Nuzhat Arshad on Manto: People should know the loving father he was
Manto's daughters on why they agreed to part with his story for the Nandita Das-helmed biopic
Determined to be true to the story of Saadat Hasan Manto in her biopic featuring Nawazuddin Siddiqui, director Nandita Das dedicated 10 years to discover the man behind the enigma. It was her passion that won over the writer's daughters, Nuzhat Arshad and Nusrat Jalal, thus convincing them to part with their story.
In a chat with mid-day, Arshad reveals that she first met Das in Lahore in March 2007. "I believe Manto's personal life hasn't been given its due share of coverage. People should know the loving father and affectionate husband that he was. He was castigated during his lifetime, but he continues to be as relevant today as he was sixty-three years ago."
Nawazuddin Siddiqui in Manto
Though his works were pertinent, obscenity charges were levelled against many of his creations. The repeated defamatory allegations sent Manto plunging into the abyss of alcoholism, which, in turn, pushed his family into poverty. However, Arshad credits mother Safia for shielding them in troubled times. "As for our father, he saw a reflection of him in me and nicknamed me Jujiajee. He used to make me sit on his lap and sing Chanda Rai Ja Rai," she says.

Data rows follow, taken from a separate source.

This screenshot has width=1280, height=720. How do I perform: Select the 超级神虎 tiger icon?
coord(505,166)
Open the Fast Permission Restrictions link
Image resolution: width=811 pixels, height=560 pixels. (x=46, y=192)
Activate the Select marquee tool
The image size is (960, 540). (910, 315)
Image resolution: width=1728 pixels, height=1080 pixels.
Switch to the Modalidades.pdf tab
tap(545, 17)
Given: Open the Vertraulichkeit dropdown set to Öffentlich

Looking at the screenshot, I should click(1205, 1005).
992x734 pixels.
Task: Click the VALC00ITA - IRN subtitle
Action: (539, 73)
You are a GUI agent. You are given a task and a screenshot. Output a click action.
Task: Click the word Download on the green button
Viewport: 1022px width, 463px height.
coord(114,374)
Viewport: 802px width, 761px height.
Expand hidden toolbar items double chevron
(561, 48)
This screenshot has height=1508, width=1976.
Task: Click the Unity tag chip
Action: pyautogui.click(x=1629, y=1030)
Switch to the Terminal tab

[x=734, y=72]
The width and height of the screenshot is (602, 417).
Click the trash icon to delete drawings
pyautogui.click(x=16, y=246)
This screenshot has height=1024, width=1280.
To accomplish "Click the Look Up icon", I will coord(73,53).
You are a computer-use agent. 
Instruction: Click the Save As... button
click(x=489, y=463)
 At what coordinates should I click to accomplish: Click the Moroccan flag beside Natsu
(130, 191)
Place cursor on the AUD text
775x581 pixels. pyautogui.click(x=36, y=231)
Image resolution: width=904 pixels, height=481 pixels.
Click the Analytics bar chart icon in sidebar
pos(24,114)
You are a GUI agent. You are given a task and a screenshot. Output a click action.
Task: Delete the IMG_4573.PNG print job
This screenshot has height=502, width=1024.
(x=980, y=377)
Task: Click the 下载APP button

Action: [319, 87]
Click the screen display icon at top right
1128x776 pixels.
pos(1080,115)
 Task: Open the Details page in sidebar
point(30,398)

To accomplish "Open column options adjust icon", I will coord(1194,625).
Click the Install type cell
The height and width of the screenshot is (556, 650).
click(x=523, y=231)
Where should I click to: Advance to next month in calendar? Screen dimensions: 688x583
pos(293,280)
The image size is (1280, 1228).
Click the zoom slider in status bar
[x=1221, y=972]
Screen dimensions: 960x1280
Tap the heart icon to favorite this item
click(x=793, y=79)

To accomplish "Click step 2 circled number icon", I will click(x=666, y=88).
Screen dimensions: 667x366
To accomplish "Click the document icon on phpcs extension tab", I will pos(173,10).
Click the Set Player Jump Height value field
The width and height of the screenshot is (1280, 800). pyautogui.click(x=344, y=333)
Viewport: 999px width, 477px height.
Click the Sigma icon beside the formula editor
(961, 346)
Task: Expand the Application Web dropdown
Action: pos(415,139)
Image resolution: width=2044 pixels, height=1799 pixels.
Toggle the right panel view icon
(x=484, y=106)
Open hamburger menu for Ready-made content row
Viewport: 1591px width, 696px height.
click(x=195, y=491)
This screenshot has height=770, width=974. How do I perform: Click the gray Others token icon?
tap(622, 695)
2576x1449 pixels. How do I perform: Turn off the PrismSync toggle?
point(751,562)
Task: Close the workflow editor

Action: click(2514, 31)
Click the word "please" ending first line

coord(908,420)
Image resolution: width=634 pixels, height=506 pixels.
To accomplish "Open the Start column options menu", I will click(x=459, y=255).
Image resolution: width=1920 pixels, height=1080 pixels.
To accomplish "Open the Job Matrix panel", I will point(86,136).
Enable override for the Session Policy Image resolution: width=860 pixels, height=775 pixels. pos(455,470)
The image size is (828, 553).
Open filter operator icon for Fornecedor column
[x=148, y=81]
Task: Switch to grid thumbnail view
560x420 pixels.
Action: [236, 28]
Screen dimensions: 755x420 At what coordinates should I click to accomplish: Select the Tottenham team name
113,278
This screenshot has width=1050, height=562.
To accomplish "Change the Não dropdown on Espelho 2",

Jalal remembers her father as a man who firmly believed in gender equality. "Manto did not shy away from helping around the house. He would even sweep the floor, so that his daughters could crawl around. He also made toys for us from discarded cigarette boxes and matchsticks."
Pakistani director Sarmad Khoosat had brought Manto's life to the big screen with his 2015 eponymous offering. But Arshad believes that Das's rendition will unravel other facets of the famed writer. "Nandita worked closely with the family to understand the intricacies of Manto on a personal level, unlike Sarmad who never bothered asking us about what he was like as a person."
Jalal chimes in, "Nandita has essentially focussed on my father's life when he was in Bombay. Sarmad's focus, on the other hand, was on Manto's life in Lahore. He intended to make a television serial, but eventually condensed it and released it as a film."